The second most important variable is total meters (metrosTotales3_poly_1 and metrosTotales3_poly_2) and the meters of the inner area of the house metrosUtiles. Which makes sense because one would expect that the bigger the house, the higher the price. The interesting thing is that the total meters have a concave quadratic relationship, which may be due to the fact that houses that have a very large area of land are located in more rural areas where the price of land is lower, which causes this relationship.

After these variables, the most important are the number of bathrooms baños2, the existence of a pool piscina, the number of bedrooms dormitorios2 and the number of parking spaces parking20

Although text on the description was not an important variable in the xgboost model, it was important in the lasso model. Here are a list of the words that were the most important:

Among the words with a positive effect we have places such as: the districts of Quilicura, Providencia, condes (Las Condes) and neighborhoods such as damián (San Damián) and golf (El Golf). The fact that Quilicura has a positive effect takes us by surprise since it is not a wealthy district. Verbo is there because of the Verbo Divino school, which is one of the most exclusive educational establishments in Santiago. Other words with a positive effect are: the adjectives spectacular espectacular and fine fina, the presence of parquet in the houses, when the houses are built in a mediterranean mediterránea style and, finally, the word easybroker which is probably a real state company.

Among the words with a negative effect we have Chicureo, which is curious because it is one of the richest districts in Santiago. The explanation is that since most of the sample comes from the four richest districts (Lo Barnechea, Vitacura, Las Condes and Chicureo), Chicureo having the lowest median price in this group has a negative effect on the total sample. Chamisero is a street in Chicureo therefore that is the reason why this word also has a negative effect.

Other words like irrigation, well and wood stove are signs of rurality so may explain the effect they have. The last words are schools colegios and cash contado. About these, it is a bit difficult to find a clear reason for the negative effect. It may be that when prices are not expensive, sellers ask for cash payment. schools, may have a negative effect because when the schools around a property are not well known, people only mention the word “school” instead of the name of the school, as happens with the well known private school, such Verbo Divino.

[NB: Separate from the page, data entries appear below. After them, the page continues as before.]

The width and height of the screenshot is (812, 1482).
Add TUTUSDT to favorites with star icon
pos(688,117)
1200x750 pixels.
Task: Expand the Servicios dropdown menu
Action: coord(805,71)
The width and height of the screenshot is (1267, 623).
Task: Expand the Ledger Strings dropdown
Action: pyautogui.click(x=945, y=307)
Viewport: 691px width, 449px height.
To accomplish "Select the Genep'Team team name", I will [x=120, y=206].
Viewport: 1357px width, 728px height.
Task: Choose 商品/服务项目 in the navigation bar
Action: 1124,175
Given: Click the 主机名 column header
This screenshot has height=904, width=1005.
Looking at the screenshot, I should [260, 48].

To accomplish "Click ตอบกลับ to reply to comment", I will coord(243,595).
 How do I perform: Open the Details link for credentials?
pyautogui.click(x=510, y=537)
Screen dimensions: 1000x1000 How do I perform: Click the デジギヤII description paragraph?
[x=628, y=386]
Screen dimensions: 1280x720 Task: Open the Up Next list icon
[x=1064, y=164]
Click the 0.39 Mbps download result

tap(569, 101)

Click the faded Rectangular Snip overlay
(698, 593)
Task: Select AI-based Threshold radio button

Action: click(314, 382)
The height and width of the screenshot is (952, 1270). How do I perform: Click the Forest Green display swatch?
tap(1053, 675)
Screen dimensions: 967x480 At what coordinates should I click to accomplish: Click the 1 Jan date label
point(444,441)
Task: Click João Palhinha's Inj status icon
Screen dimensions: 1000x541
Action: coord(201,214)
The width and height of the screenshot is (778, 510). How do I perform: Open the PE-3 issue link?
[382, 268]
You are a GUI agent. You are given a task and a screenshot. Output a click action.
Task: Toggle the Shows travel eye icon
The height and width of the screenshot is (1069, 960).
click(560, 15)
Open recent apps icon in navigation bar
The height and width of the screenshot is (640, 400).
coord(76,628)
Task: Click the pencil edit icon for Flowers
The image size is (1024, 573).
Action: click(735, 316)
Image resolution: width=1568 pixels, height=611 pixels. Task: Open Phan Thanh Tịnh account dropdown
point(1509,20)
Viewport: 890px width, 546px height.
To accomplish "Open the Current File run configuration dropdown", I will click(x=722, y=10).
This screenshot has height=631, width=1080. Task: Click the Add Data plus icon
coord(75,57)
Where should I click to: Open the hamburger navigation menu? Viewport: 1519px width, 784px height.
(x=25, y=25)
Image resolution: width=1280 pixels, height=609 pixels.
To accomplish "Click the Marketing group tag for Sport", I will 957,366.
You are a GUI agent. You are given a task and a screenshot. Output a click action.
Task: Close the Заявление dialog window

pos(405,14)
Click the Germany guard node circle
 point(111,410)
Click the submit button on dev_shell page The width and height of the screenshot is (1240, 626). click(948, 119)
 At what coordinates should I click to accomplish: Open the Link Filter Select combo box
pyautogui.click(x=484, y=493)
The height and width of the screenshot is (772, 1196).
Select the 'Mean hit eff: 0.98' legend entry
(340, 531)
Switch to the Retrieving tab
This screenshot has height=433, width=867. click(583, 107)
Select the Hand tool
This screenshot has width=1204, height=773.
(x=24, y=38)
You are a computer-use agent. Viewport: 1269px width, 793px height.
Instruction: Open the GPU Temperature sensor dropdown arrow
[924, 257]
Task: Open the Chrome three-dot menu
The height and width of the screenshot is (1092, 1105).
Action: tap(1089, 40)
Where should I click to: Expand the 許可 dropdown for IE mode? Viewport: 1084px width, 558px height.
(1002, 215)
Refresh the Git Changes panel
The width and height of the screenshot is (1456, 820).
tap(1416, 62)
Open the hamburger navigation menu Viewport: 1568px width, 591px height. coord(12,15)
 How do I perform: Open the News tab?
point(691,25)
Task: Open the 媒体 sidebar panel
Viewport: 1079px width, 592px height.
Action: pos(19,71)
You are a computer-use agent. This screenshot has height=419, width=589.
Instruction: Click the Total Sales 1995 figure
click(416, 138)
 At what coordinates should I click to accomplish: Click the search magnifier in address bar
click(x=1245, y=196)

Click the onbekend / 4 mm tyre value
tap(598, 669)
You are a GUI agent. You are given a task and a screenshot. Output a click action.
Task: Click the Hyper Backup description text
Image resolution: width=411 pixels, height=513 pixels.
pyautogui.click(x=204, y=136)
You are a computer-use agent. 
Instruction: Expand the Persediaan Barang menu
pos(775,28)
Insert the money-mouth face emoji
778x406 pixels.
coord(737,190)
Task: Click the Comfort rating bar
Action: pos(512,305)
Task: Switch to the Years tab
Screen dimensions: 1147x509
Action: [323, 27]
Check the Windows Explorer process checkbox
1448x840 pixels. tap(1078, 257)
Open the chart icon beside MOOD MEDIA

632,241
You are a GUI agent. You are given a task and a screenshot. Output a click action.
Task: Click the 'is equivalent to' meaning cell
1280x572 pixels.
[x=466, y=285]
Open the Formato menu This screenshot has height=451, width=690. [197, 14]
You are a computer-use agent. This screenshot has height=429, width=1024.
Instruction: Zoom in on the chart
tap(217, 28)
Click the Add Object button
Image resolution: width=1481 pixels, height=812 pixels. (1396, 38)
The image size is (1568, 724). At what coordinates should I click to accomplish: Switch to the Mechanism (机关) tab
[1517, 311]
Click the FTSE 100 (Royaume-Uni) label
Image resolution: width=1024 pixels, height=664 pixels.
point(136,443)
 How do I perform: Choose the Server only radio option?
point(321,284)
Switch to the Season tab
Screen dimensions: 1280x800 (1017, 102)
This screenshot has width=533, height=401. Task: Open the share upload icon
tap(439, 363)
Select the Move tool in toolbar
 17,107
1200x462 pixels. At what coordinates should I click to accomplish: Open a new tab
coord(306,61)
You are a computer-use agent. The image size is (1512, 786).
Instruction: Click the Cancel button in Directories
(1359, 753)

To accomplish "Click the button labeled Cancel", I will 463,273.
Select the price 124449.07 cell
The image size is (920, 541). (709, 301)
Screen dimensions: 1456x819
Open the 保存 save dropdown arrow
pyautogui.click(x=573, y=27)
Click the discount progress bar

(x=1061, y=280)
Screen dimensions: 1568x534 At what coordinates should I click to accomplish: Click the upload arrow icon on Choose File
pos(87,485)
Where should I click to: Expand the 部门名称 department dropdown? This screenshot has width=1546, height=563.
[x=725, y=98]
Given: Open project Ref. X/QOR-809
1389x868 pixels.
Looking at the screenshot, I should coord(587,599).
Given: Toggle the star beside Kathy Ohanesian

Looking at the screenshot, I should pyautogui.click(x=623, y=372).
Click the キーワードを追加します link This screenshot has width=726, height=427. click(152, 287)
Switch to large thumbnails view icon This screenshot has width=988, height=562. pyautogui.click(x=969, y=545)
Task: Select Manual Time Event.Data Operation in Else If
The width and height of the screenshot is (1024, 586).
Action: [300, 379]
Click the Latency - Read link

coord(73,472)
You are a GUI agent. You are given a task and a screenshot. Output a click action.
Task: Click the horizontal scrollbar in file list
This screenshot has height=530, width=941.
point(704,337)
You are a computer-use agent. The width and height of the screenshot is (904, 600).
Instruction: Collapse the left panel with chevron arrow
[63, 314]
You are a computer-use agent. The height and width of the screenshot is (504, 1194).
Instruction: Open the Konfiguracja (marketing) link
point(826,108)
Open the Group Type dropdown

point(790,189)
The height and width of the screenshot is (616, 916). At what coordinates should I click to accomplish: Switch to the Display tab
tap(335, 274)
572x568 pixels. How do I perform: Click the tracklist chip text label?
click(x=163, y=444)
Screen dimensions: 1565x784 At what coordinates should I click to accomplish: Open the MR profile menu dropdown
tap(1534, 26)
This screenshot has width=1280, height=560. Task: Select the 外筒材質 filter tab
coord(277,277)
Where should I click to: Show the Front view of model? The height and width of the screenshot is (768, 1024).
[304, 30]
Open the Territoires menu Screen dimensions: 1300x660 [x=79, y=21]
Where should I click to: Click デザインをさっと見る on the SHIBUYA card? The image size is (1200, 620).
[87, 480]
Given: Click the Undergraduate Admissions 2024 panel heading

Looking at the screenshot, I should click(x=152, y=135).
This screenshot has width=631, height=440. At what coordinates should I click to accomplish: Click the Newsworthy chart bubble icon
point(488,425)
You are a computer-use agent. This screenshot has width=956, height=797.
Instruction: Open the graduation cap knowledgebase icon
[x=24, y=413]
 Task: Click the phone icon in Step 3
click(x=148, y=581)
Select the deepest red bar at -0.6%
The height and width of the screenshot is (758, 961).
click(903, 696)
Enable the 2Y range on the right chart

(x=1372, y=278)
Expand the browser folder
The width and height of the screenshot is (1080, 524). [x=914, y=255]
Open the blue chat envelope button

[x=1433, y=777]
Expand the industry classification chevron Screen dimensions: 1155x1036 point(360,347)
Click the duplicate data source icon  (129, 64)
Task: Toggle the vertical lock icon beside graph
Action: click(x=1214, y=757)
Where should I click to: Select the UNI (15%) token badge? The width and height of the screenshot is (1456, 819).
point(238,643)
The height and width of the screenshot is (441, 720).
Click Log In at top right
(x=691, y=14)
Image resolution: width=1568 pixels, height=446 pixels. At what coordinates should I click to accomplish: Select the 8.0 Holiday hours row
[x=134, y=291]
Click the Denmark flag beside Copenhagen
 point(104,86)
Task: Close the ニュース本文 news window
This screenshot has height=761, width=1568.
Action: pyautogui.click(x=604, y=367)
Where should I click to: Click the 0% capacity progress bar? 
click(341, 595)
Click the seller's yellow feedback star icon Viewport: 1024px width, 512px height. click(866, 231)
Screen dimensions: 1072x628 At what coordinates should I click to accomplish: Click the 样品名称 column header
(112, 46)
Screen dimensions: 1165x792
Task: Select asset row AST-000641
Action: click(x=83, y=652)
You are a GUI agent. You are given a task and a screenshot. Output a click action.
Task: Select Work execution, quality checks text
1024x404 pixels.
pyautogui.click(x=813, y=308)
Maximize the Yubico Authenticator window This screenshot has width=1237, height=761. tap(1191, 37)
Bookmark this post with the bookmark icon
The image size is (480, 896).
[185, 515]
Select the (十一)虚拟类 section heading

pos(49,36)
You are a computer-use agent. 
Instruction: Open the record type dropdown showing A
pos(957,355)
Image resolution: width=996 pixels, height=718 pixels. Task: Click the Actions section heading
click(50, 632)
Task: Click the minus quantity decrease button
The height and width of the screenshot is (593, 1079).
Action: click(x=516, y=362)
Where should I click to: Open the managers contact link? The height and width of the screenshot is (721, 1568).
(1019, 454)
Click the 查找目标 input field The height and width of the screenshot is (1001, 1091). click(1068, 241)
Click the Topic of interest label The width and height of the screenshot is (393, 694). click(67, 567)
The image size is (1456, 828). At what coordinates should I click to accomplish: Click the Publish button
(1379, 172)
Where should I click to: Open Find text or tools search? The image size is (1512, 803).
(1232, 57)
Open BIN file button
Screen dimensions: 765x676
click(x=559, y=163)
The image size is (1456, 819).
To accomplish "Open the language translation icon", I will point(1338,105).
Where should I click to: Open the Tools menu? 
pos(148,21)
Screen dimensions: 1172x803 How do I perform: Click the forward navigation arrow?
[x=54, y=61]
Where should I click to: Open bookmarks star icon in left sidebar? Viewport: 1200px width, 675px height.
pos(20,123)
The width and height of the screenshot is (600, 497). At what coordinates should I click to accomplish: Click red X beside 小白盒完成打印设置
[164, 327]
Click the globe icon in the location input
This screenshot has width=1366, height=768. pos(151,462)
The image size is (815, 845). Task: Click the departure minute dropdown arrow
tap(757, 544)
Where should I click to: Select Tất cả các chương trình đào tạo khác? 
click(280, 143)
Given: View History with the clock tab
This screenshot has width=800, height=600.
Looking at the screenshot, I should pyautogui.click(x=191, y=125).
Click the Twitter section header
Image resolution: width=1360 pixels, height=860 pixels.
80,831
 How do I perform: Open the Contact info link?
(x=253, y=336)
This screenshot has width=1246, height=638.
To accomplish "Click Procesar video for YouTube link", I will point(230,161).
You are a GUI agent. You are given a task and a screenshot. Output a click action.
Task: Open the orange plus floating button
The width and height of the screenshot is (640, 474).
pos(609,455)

Here are the results for all models:

Final Thoughts

First of all, I think it is important to point out that important considerations must be taken when analyzing these results, since the bulk of the houses in our sample come from well-to-do neighborhoods. If we had a more balanced sample, perhaps the results would be different. Here is a chart with the number of houses by district.

Considering what I just mentioned, the district is the variable that helps to better predict the price of the house. It is interesting to note how those districts that received the most relocated families in the 80’s are those with the lowest prices. The importance of the inner and total meters does not surprise us, what we do consider surprising is the quadratic relationship between the price of the house and the total meters of the home.

I think it is still pending to run a model with pairs of words, binomials, instead of just using single words. I think that despite the good results of the models, there is room to improve performance, it would be helpful to have servers to better train the data.